Objective> Extend the account of the CytRx derivative litigation below, picking up right after its final sentence.

Source passage>
+++

On December 23, 2015, the parties to the California Derivative Action entered a memorandum of understanding ("MOU") documenting an agreement in principal that had been reached in late November. CytRx consented in writing in the MOU to the Central District of California as an alternative forum to the Court of Chancery for purposes of settlement. The parties stipulated to dismissal of the Ninth Circuit appeal without prejudice to reinstate the appeal, which the Ninth Circuit granted on February 19, 2016.
On February 25, 2016, the individual defendants in this case filed a motion to dismiss the Niedermayer Plaintiffs' complaint in this Court. In the alternative, they moved to stay pending approval of the settlement of the California Derivative Action.

+++

Material>
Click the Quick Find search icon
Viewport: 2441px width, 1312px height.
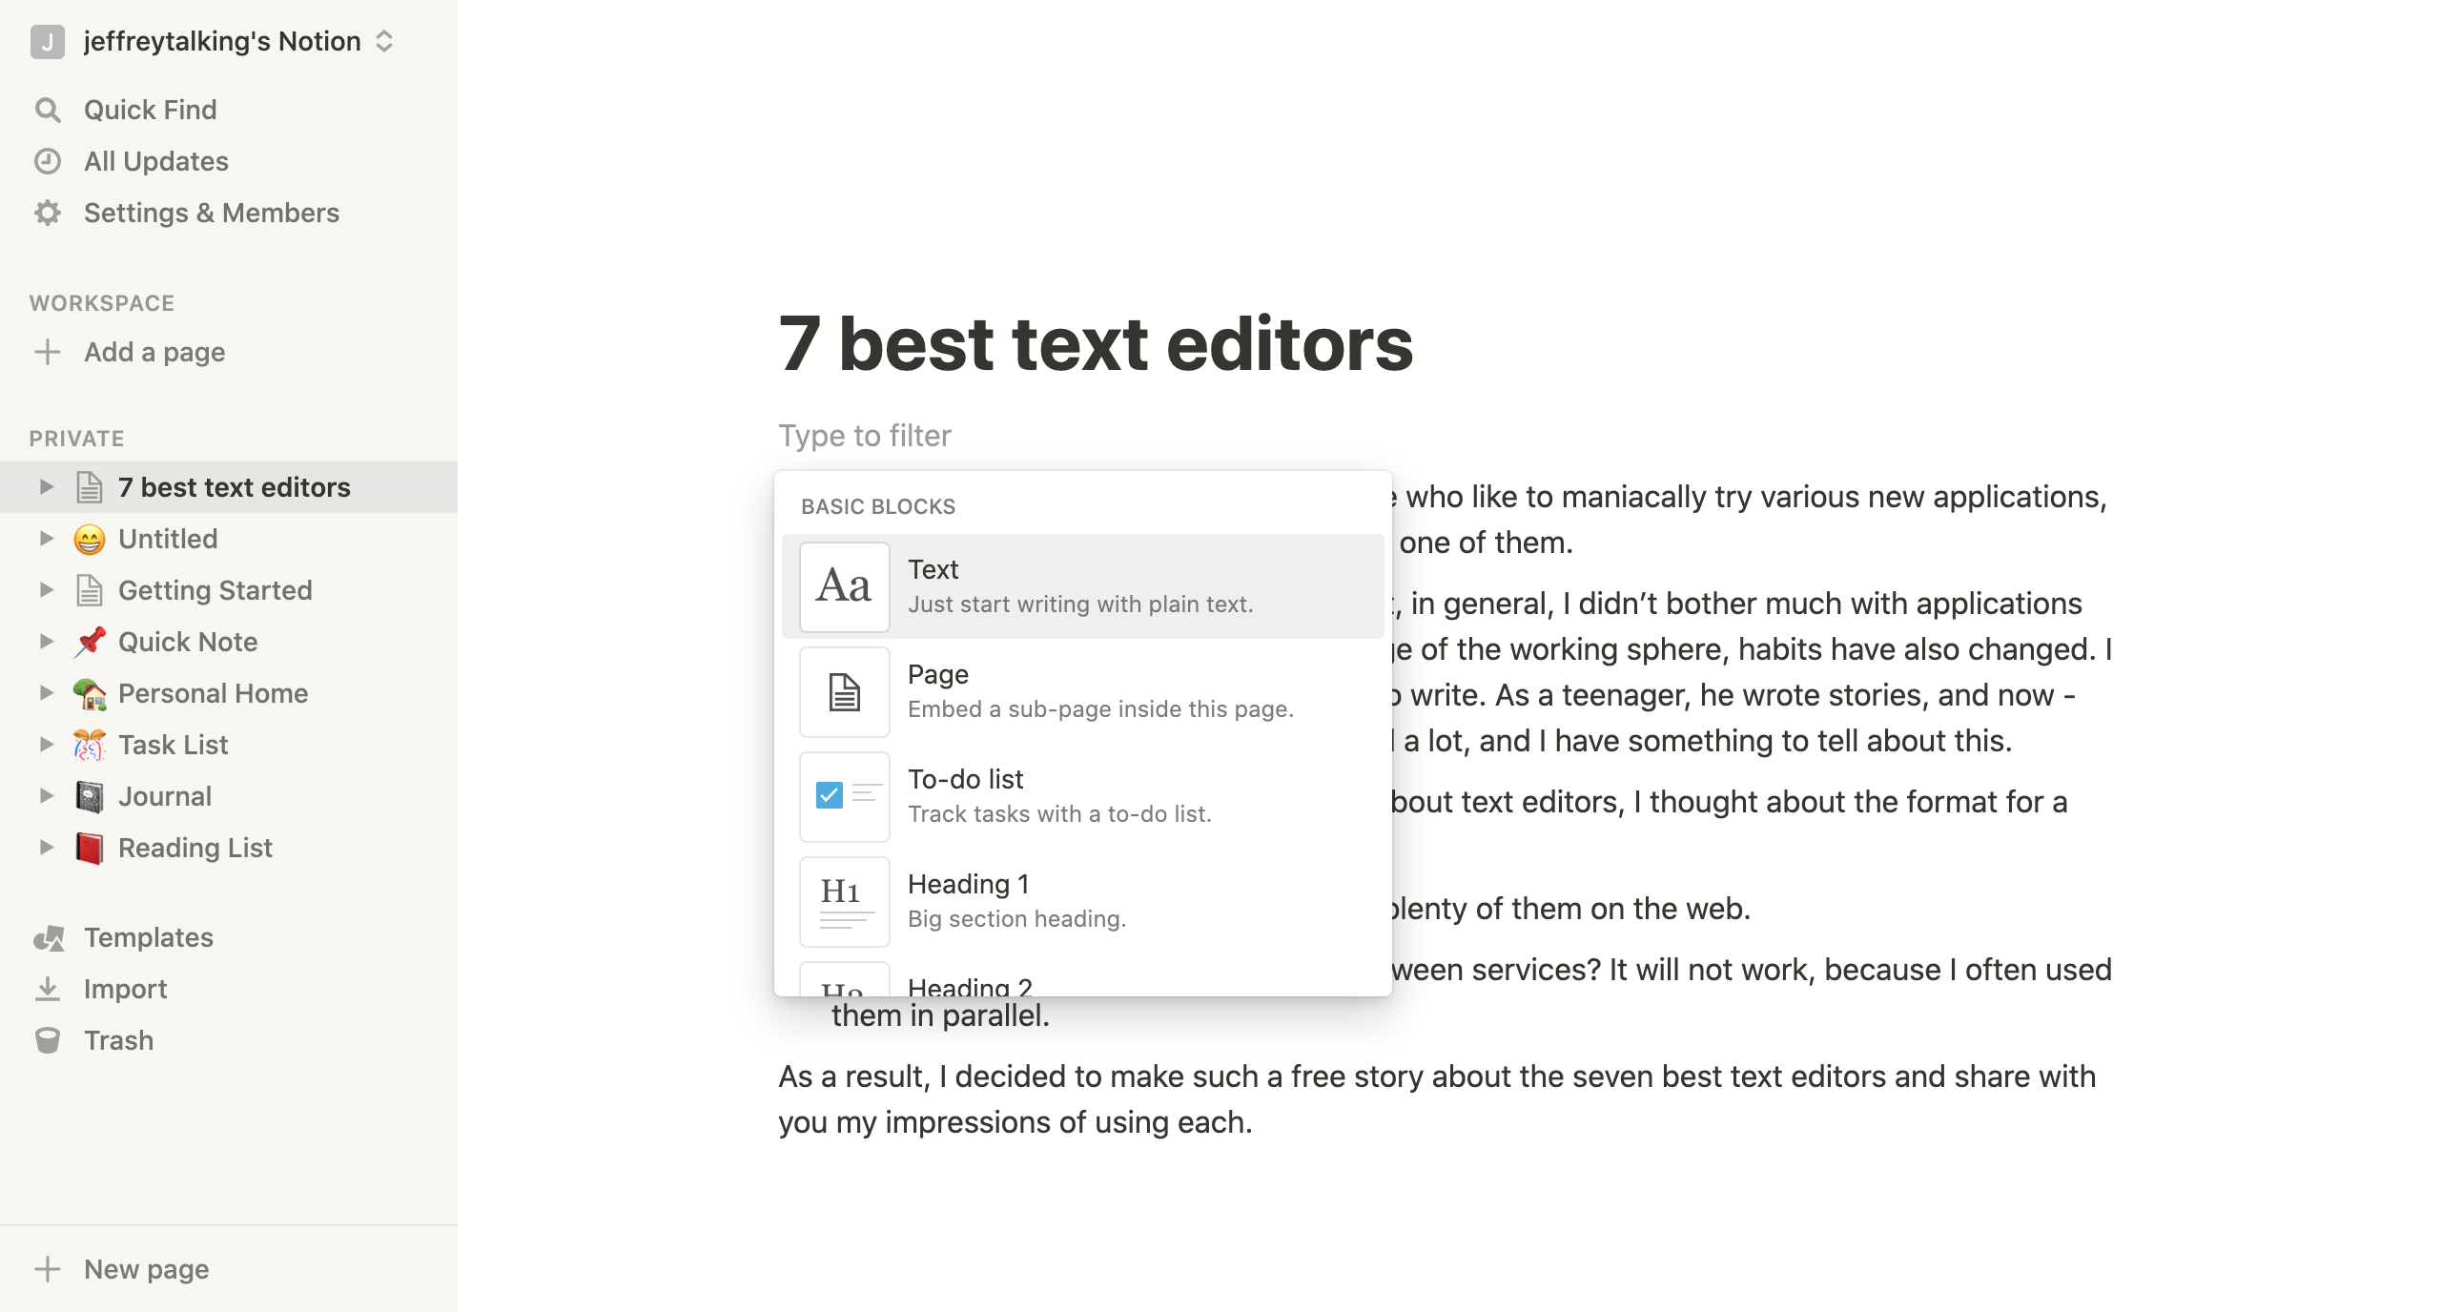coord(48,111)
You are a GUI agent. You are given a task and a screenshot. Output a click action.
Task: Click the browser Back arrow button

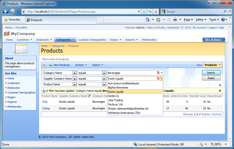pos(6,11)
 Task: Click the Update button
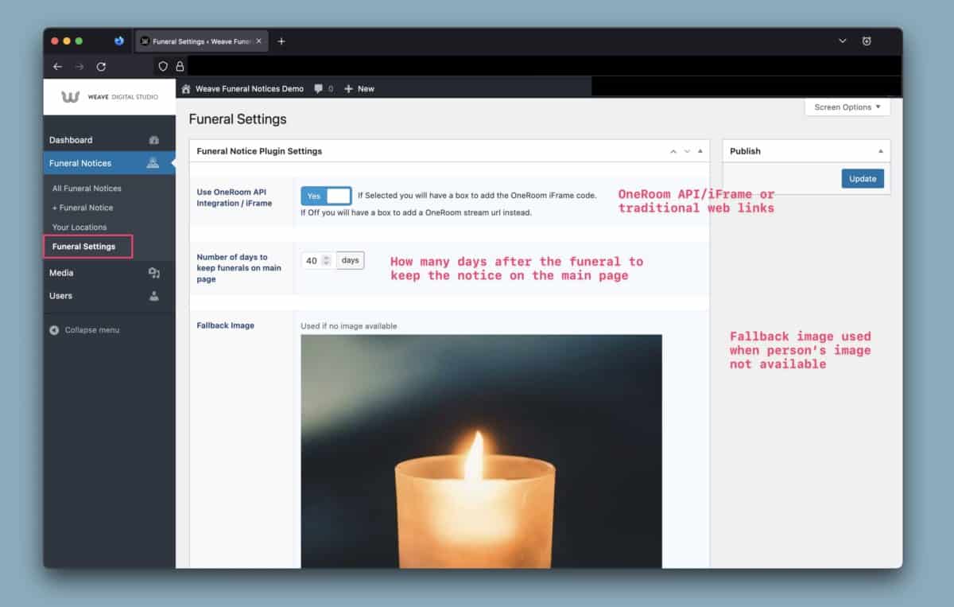pos(863,179)
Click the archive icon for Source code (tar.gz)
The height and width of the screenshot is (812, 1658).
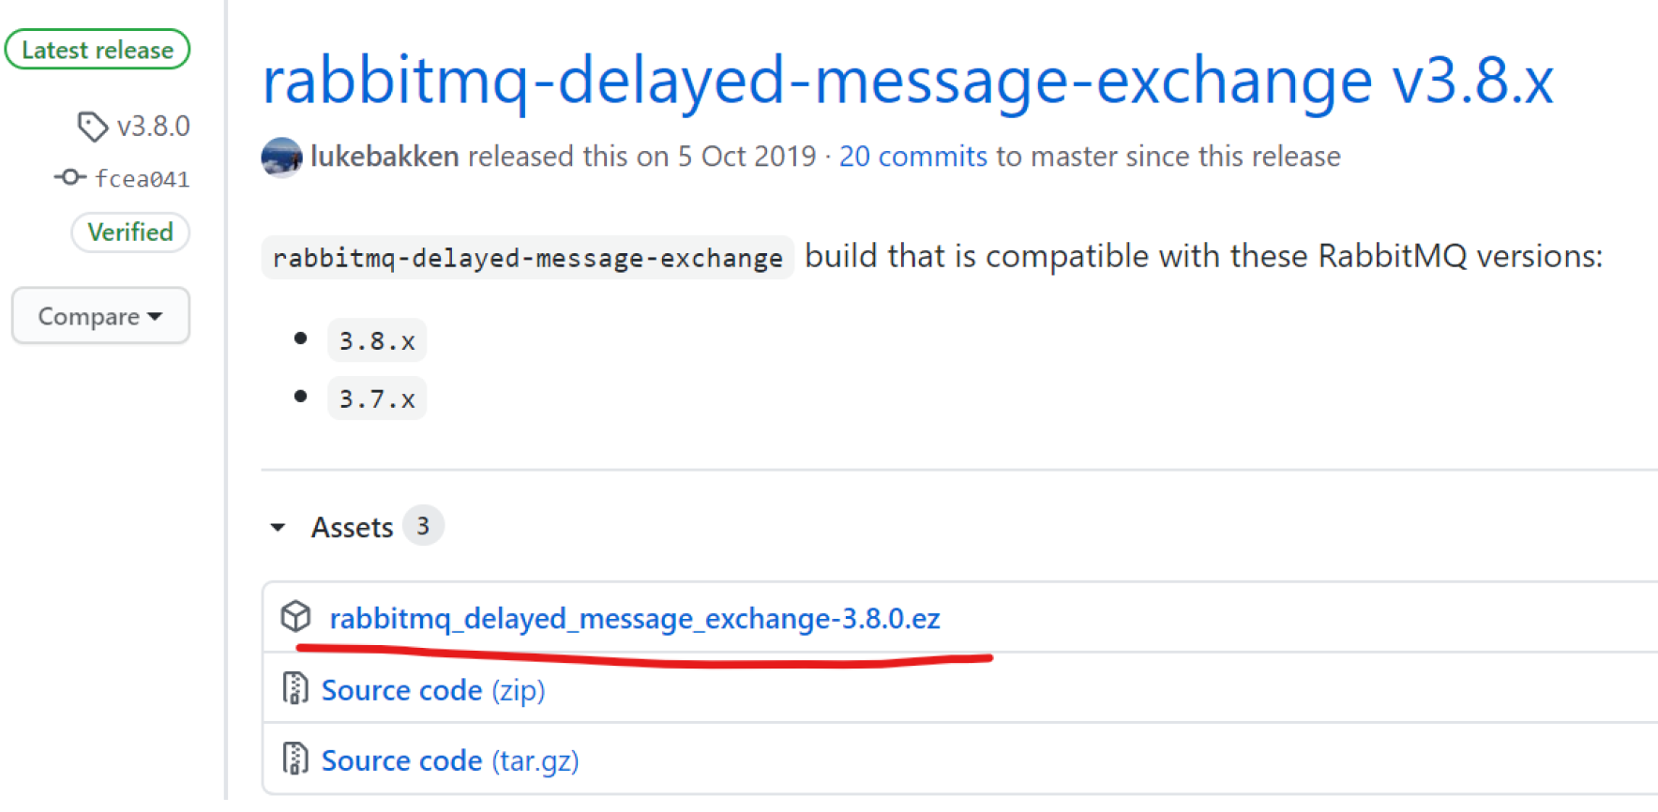[x=295, y=759]

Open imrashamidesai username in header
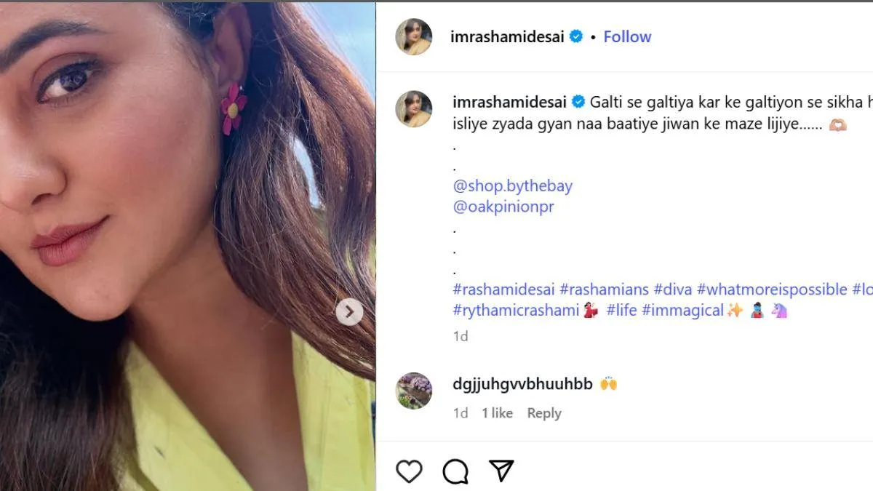[x=507, y=36]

+++

Final answer>
On March 22, 2016, the Niedermayer Plaintiffs filed an amended complaint in this Court, but on May 2, 2016, this Court granted defendants' motion to stay this case in favor of the California Derivative Action. The Niedermayer Plaintiffs then moved to intervene in the California Derivative Action on May 6, 2016. On May 31, 2016, the judge in the California Derivative Action declined to preliminarily approve the proposed settlement and denied the Niedermayer Plaintiffs' motion to intervene, reminding the parties that the California Derivative Action had been dismissed for forum non conveniens. The parties to the California Derivative Action, including Taylor, filed motions to set aside the judgment dismissing that case, which the California court denied on August 17, 2016. Thereafter, Taylor filed a verified stockholder derivative complaint in this Court.
On September 2, 2016, this Court granted the Niedermayer Plaintiffs' fully briefed motion to lift the stay in this case, and the Niedermayer Plaintiffs filed a second amended complaint on October 12, 2016. The second amended complaint adds new allegations based on the Section 220 documents and an additional claim for waste arising from the board's decision to pursue a futile settlement costing thousands of dollars in California.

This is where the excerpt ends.